### TASK DETAILS
Where a line below carries the word "agent", include it in the count, then give the count alone.

+--

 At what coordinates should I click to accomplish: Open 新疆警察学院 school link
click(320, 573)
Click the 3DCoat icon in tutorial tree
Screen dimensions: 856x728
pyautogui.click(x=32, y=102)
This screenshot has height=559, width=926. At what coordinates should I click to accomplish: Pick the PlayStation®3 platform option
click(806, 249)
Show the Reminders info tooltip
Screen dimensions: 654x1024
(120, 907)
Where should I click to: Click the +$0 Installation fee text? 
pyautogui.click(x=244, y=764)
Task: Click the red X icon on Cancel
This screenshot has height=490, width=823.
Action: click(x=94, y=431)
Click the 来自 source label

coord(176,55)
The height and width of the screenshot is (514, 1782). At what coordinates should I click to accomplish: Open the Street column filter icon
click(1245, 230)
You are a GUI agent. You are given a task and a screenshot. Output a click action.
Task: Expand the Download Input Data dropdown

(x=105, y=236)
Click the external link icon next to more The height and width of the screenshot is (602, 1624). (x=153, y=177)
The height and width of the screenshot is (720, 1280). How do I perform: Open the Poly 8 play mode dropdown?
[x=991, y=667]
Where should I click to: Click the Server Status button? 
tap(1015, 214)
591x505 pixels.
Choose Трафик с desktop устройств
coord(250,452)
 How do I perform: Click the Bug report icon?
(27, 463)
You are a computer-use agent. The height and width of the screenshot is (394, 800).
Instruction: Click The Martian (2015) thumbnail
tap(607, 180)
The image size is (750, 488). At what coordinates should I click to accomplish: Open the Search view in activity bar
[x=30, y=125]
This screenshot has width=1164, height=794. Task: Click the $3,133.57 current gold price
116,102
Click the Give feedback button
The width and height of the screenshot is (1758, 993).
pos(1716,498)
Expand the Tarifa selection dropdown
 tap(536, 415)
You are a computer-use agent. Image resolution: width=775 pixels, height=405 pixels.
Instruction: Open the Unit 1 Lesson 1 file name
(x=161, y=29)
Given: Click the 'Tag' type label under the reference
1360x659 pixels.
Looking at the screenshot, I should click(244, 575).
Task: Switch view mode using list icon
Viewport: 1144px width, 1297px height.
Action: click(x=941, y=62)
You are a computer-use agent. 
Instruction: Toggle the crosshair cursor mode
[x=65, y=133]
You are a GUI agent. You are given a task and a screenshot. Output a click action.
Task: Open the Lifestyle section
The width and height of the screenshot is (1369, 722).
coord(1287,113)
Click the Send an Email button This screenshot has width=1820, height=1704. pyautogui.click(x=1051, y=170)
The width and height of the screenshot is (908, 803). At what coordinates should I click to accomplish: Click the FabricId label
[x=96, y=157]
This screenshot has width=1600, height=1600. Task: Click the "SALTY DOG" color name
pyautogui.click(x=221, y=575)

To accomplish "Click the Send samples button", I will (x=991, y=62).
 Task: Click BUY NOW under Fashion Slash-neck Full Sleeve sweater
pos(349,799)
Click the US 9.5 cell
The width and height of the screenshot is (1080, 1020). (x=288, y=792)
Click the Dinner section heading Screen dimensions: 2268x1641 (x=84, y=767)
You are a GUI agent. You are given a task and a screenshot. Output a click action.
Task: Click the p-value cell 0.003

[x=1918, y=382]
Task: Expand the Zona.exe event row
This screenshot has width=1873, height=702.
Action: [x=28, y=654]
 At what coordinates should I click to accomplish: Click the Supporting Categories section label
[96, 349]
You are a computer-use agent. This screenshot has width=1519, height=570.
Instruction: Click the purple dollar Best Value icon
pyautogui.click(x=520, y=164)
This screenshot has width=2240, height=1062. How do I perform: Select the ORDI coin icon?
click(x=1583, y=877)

+--

### RESULT OF THIS TASK
7